Assumptions & limitations

  • Axis‑aligned bounds approximate contact; grazing hits are binary, not graded.
  • Very high speeds combined with low frame rates may reduce collision reliability.
  • There is no spin, friction, or energy loss beyond programmed tweaks.
  • Layouts add rows uniformly; there are no power‑ups or special bricks.
  • Hearts indicate chances only; there is no mid‑run save or resume.
  • Audio is not included; feedback is visual.
  • Fullscreen depends on device policy and user gesture rules.
  • Heads‑up Window resizing changes the view; it does not reflow bricks mid‑level.

Edge cases & error sources

  • Alt‑tab during held keys can leave a direction flagged until the next keyup.
  • Pointer leaving the window pauses mouse steering until re‑entry.
  • Display refresh lower than animation cadence reduces smoothness.
  • Stutter on resource‑starved tabs may affect collision timing.
  • Fullscreen prompts can be blocked by device settings.
  • Very small windows shrink the playfield and tighten reaction time.
  • Rare simultaneous contacts pick the first resolved body in the scan.
  • Floating‑point precision can accumulate minor drift over very long runs.
  • Background throttling in inactive tabs slows or halts updates.
  • Reload resets score, lives, and level with no persistence.

Step‑by‑Step Guide

The goal is to clear every brick by steering the ball with the paddle while keeping it in play.

  1. Choose a difficulty: Easy, Normal, or Hard.
  2. Move with Arrow keys or guide with the mouse.
  3. Press Space or P to pause or resume.
  4. Press F to toggle fullscreen when supported.
  5. Return the ball to the bricks, clear the layout, and advance to the next level.

Example: On Hard, a narrow paddle needs early positioning. Aim off‑center to add a touch of horizontal speed and sweep the last column.

  • Keep the paddle near center as the ball drops to reduce long dashes.
  • Use small corrections rather than large swings for cleaner angles.

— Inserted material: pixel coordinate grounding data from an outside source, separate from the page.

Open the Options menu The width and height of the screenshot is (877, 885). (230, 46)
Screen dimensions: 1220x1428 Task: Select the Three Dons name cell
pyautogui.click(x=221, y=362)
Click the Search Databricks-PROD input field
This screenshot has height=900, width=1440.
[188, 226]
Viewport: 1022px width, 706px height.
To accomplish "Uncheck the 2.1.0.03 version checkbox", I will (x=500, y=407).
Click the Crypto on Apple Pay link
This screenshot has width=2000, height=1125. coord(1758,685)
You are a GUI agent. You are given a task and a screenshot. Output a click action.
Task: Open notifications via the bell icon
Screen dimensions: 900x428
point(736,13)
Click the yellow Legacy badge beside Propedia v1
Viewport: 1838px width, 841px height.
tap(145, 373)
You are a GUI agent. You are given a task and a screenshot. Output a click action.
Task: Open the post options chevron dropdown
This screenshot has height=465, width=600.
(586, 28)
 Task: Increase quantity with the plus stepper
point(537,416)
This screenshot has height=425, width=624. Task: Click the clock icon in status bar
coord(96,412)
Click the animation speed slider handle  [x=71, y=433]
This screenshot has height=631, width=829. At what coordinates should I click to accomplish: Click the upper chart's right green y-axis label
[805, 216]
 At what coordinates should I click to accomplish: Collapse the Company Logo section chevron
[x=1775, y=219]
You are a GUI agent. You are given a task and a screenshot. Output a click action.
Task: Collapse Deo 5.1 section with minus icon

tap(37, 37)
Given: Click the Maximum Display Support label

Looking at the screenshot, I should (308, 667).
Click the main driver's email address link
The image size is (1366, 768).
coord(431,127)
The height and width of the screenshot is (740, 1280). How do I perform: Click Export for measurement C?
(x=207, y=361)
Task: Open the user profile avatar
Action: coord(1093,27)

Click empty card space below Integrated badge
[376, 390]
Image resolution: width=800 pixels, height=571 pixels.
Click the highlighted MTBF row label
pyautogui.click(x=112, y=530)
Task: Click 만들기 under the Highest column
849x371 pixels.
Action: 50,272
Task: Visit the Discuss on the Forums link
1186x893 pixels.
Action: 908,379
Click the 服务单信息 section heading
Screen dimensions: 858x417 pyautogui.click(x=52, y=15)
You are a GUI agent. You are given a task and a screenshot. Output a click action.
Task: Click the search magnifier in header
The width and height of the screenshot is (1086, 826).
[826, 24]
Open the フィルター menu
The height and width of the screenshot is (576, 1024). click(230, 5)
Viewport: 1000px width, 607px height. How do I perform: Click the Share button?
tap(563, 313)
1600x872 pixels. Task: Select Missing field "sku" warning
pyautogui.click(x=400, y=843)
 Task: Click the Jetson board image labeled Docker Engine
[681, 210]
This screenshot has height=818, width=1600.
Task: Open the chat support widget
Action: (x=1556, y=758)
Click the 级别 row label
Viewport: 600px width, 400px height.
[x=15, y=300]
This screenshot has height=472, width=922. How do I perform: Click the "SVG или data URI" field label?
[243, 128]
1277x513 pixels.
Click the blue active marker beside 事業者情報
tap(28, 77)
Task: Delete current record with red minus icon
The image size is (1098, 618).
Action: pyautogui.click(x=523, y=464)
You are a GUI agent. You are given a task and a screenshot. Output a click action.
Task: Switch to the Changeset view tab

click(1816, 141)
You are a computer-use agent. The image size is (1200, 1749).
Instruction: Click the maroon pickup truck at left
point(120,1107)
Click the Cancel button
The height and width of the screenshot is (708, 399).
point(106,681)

Clear all bricks to complete the stage and push your score higher.

FAQ

Is my data stored?

No. The game keeps state in memory only and does not write to local storage or send information to a server.

Nothing persists after a reload.
How accurate is collision?

Contacts use overlapping bounds on both axes. This is robust for arcade play, though extreme speeds and frame drops can reduce reliability.

Keep frame rate steady for best results.
What are the controls?

Arrows or mouse to move, Space or P to pause, and F to toggle fullscreen where supported.

Some devices restrict fullscreen prompts.
Does it work offline?

Gameplay runs entirely in the device once loaded. If a network was required to load assets, play continues without additional requests.

Refreshing may require connectivity for external assets.
What does a borderline hit mean?

A near edge strike still counts if bounds overlap on both axes. Expect a sharp angle and prepare for a quick follow‑up.

Practice reading approach angles.
Is there any cost or license?

Play is provided as is for entertainment. No sign‑in, keys, or quotas are used during gameplay.

Check the site footer for any licensing notes.

Troubleshooting

  • No sound: audio is not included; visual cues indicate hits and levels.
  • Fullscreen blocked: try pressing F after a recent click on the playfield.
  • Laggy input: close heavy tabs and ensure power saving is off.
  • Mouse feels slow: reduce long sweeps and use short corrective moves.
  • Stuck key movement: tap the same arrow again to reset the state.
  • Window too small: expand the window to restore a wider view.

Glossary

World unit
Arbitrary coordinate used to place game objects.
Bounds
Minimum and maximum coordinates on each axis.
Overlap
Condition where projections intersect on an axis.
Rebound
Velocity component reversal after contact.
Level
Current stage; adds rows after each clear.
Difficulty
Preset for paddle width and initial ball speed.